Em segundo lugar, o sucesso inicial da "infraestrutura chinesa" baseou-se em terrenos, capital e mão de obra baratos. Mas apesar de sua moderna infraestrutura, os custos logísticos na China representam 18% dos custos de produção – nos EUA são 10% -, devido às ineficiências internas.

Em terceiro lugar, o sucesso do sistema financeiro chinês foi construído com base em financiamento, por bancos estatais, de grandes projetos de infraestrutura e financiamento estrangeiro da produção para exportação por meio de IED e comércio. O sistema financeiro ainda não enfrentou os problemas de inclusão financeira, especialmente o financiamento das pequenas e médias empresas e das áreas rurais, e a exposição a excesso de capacidade em alguns setores.

Por último, os três pilares não teriam se mantido sem a âncora proporcionada pelo quarto. Seu êxito foi baseado em concorrência positiva entre governos locais e diferentes ministérios, aferida por indicadores de desempenho, como PIB e receitas fiscais. Infelizmente, isso gerou problemas de equidade social e sustentabilidade ambiental, o que exige uma complexa coordenação de "silos burocráticos" para superar a resistência de interesses enraizados.

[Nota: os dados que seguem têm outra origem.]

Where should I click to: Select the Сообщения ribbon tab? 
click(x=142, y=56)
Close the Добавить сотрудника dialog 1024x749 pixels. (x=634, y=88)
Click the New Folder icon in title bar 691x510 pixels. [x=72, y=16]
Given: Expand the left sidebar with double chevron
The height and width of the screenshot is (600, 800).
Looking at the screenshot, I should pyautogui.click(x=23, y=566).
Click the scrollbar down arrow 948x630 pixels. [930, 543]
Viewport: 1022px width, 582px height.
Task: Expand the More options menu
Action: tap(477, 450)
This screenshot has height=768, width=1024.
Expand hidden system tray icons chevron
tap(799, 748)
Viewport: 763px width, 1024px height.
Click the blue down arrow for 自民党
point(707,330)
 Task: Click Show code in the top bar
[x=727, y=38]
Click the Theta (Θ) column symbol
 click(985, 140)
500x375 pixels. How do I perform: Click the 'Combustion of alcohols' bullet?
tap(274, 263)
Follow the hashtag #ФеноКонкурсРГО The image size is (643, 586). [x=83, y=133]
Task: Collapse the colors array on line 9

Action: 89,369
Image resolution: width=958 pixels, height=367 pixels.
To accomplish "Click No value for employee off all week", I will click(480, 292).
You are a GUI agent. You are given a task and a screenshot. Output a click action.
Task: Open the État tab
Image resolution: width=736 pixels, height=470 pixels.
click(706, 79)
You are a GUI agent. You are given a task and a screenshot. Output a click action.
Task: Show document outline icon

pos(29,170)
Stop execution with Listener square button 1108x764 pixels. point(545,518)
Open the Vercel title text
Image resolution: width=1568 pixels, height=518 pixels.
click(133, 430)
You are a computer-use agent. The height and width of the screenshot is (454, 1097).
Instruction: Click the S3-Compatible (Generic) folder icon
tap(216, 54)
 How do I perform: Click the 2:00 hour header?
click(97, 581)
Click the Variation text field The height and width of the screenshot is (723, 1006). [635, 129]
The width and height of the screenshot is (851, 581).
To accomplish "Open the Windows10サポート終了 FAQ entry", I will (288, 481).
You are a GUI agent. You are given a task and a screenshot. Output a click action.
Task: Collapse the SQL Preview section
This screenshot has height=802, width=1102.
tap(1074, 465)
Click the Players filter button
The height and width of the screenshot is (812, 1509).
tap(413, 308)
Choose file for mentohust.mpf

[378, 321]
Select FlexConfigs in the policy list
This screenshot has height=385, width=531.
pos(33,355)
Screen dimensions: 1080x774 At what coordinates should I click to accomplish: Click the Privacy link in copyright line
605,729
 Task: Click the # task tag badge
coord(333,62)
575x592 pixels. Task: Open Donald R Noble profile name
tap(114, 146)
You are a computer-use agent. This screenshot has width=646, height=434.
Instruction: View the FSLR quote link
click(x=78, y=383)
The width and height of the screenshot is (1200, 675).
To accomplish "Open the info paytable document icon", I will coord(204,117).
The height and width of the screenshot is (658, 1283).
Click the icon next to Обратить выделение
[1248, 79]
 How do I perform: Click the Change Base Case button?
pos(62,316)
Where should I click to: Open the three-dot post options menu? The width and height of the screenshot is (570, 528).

Há um consenso de que o caminho de reformas exige uma reengenharia nos quatro pilares. Primeiro, a cadeia de produção precisa abandonar sua dependência externa e focar no consumo interno. Realinhar a infraestrutura chinesa significa privilegiar qualidade sobre quantidade e reduzir a participação estatal e preços controlados em favor das forças de mercado. A orquestração estatal deveria concentrar-se na luta contra a corrupção, reduzindo os custos das transações e as barreiras a entradas, promovendo a concorrência e eliminando excessos de capacidade.

Para a cadeia de suprimento financeiro, é crucial atacar os riscos sistêmicos e realinhar os incentivos para induzir os investidores a apoiar os motores do crescimento da economia, em vez da criação de bolhas de ativos.

O milagre chinês foi engendrado por inovação institucional e de processos em todos os níveis da cadeia de suprimento de serviços governamentais. A China necessita de outra reengenharia radical para tornar-se uma economia mais equilibrada, socialmente justa e sustentável. Esse processo já começou com outra rodada de experimentações em três novas ZEEs (em Hengqin, Qianhai e Nansha) para comandar o surgimento de uma economia de serviços criativa baseada em conhecimento.

Uma economia assim depende fundamentalmente da qualidade de sua governança. O desafio, para as autoridades, é equilibrar criatividade e inovação institucional com ordem, garantindo a integridade dos quatro pilares de sua economia.